The last 15 years of the commercial legal market has been notable for clients promising much in terms of change, only to largely disappoint. What evidence is there that all but a few brave pioneers have even tried to make good on that vision? Certainly not the panel system, which has utterly failed to change billing practices, contain fee inflation or usher in any meaningful shift in working patterns.

A financial crisis and a deep recession has hit Western economies and little has changed beyond a modest uptick in alternative billing. Law firms are still focused on two markets, labour and clients, and they remain, to the irritation of clients, more focused on the former. It's a logical response given that the labour market is much more transparent and liquid than the buying decisions of clients.

The internet? Disruptive technologies? Such trends have unquestionably forced more transparency onto the legal profession and in theory should give clients scope to take control of buying legal services. But, as yet, there has been little to back up the hype in terms of shaking up the industry or empowering clients.

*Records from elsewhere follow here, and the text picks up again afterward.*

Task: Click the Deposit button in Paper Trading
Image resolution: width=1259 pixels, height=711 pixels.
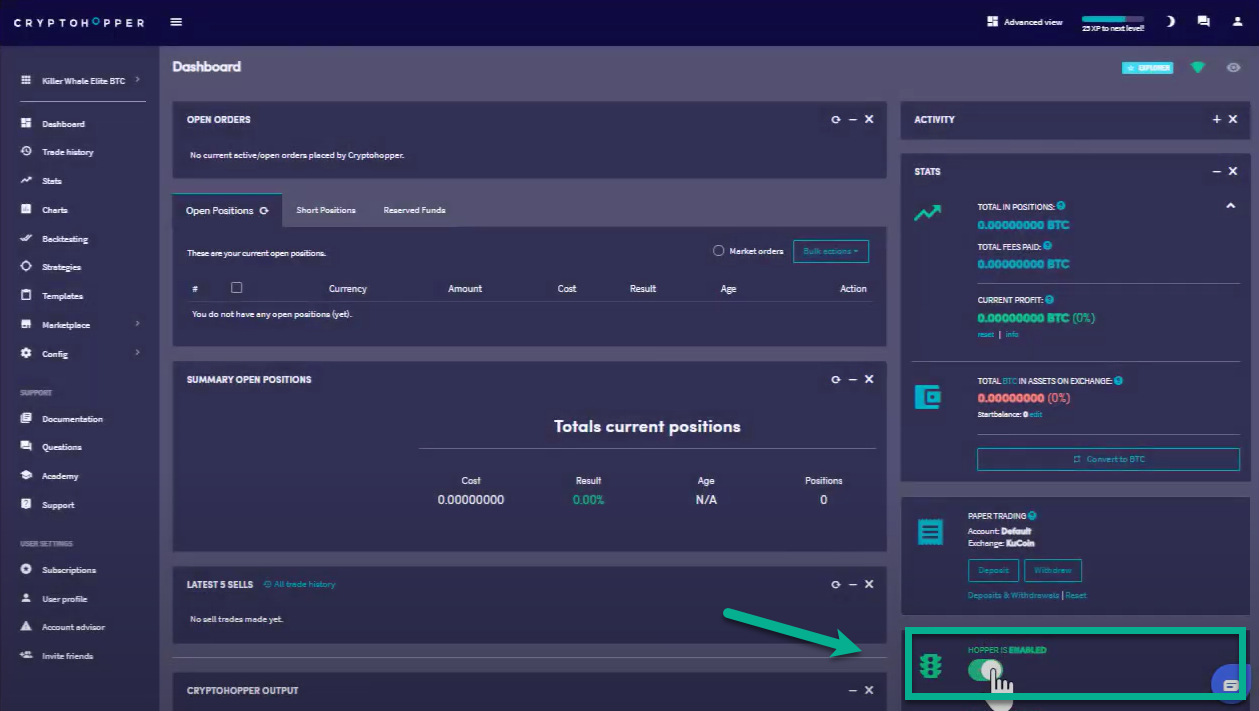Action: 993,570
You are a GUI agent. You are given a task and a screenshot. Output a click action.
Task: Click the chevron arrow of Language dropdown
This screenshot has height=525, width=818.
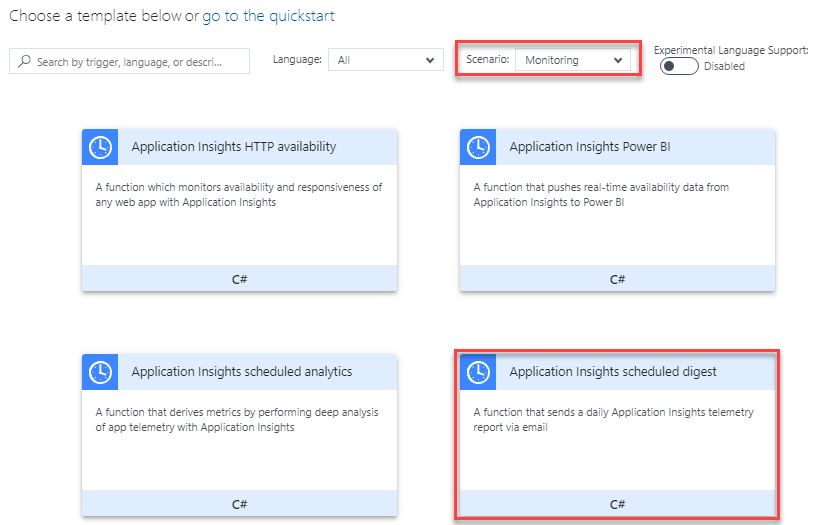tap(430, 60)
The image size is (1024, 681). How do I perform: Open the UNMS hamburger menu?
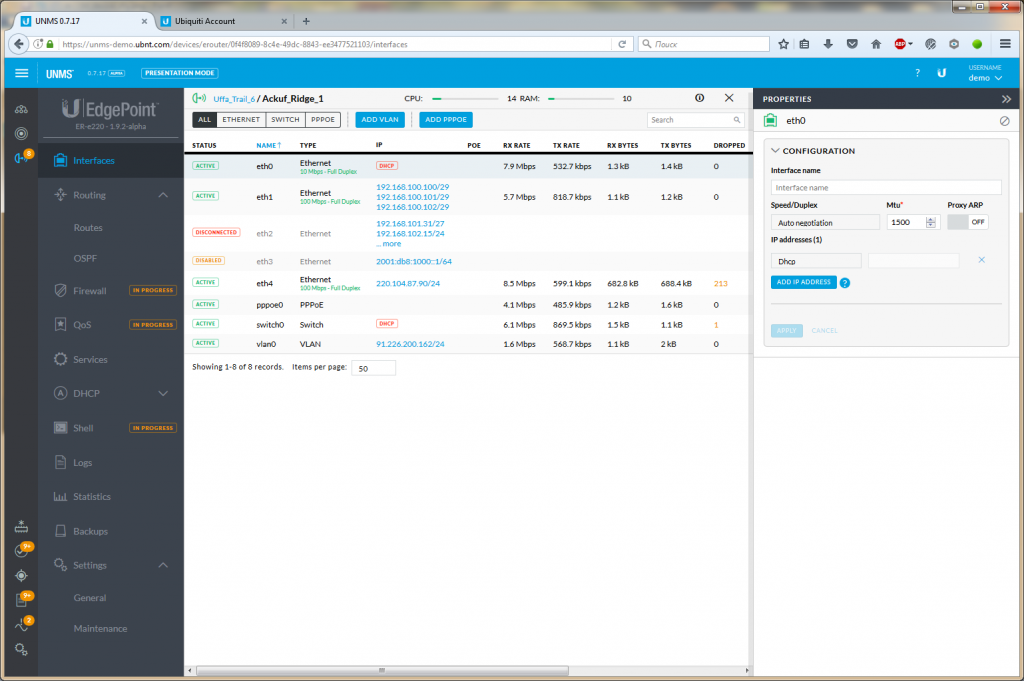[x=22, y=73]
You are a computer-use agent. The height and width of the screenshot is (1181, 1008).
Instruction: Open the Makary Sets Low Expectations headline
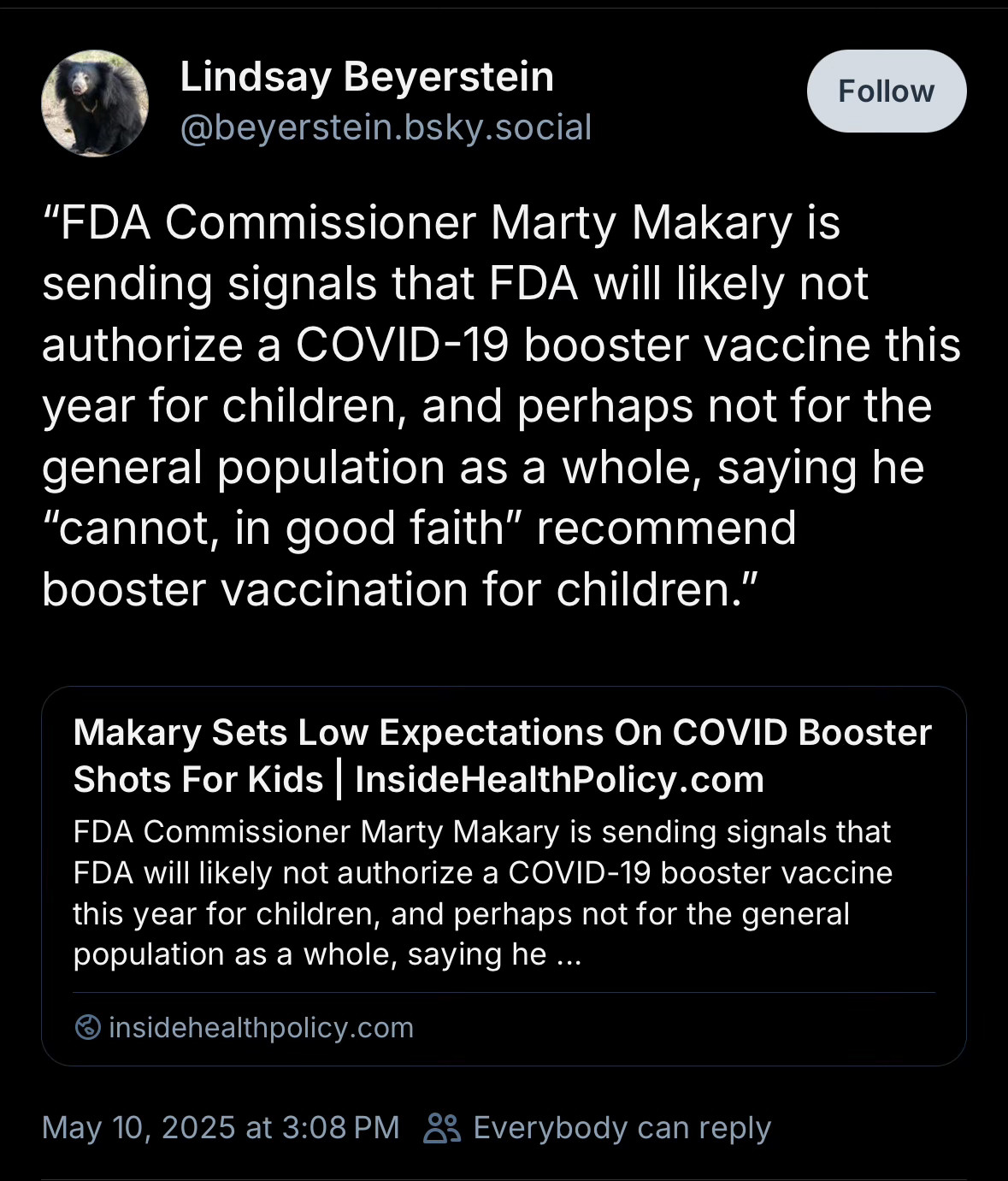503,756
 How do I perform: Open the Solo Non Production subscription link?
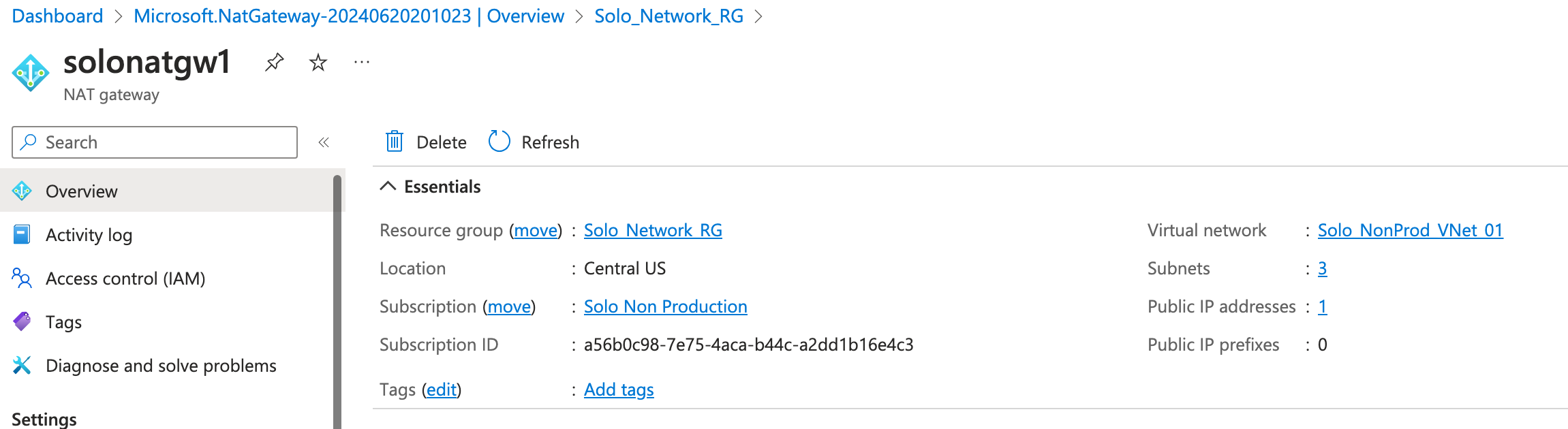coord(665,307)
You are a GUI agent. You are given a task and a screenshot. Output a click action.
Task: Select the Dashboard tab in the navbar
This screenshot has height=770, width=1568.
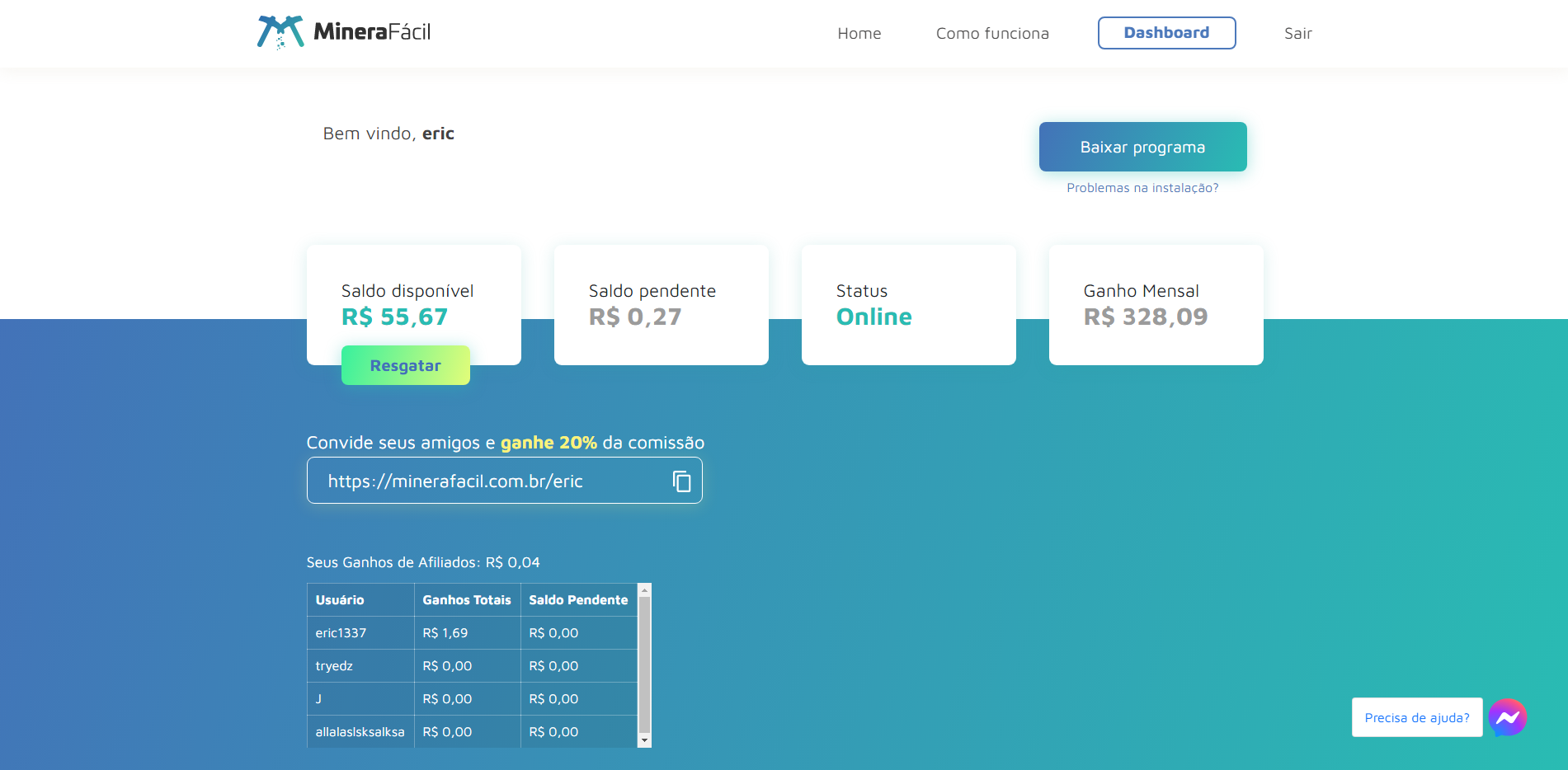(1166, 33)
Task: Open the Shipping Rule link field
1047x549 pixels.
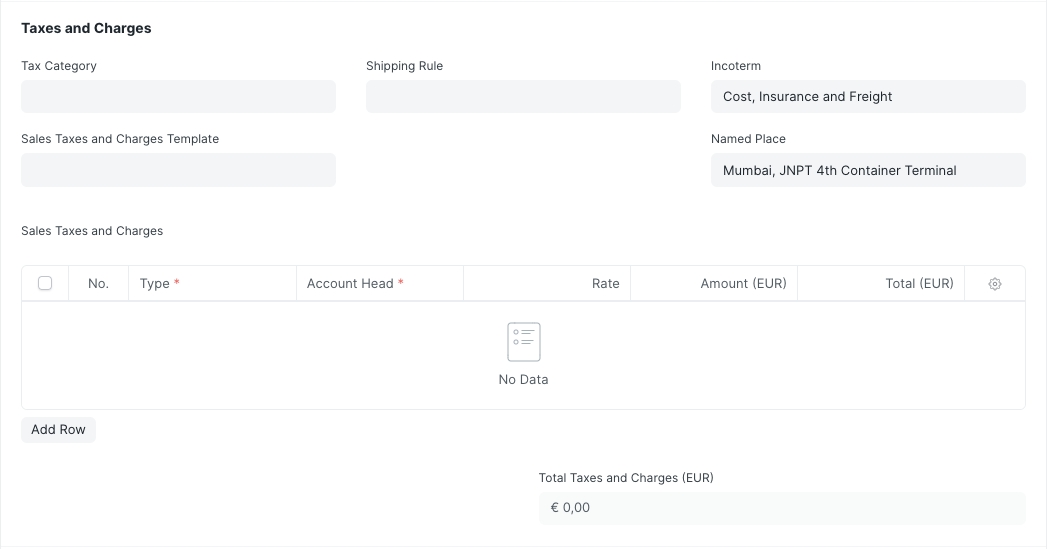Action: tap(523, 97)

Most of the innovations seen in recent years have been about firms trying to get an edge on rivals and have often been largely driven by the internal economics of law firms. Outsourcing, offshoring and attempts to unbundle legal service provision – experiments in these areas are being pushed more by managing partners than pulled by clients. It was the same in earlier years when law firms went international, which was as much a strategic bet taken by the UK legal profession as a response to client demand.

Globalisation? Come off it. The term was debased into meaninglessness years ago. Common sense would dictate that at some point advances in IT will give clients the tools to trigger substantive change in certain sections of the legal market, but if there's anyone out there making a convincing case for where and when, I've yet to find them.

The best guess would be that a new market entrant working well outside the traditional law firm model is the most likely suspect to kick off real change – Google Law maybe. But that's a very hazy prediction of no practical use to anyone. Oh, and it would be another case of innovation coming from suppliers rather than the clients. Perhaps the real mystery is why clients are quite so ready to tolerate the status quo.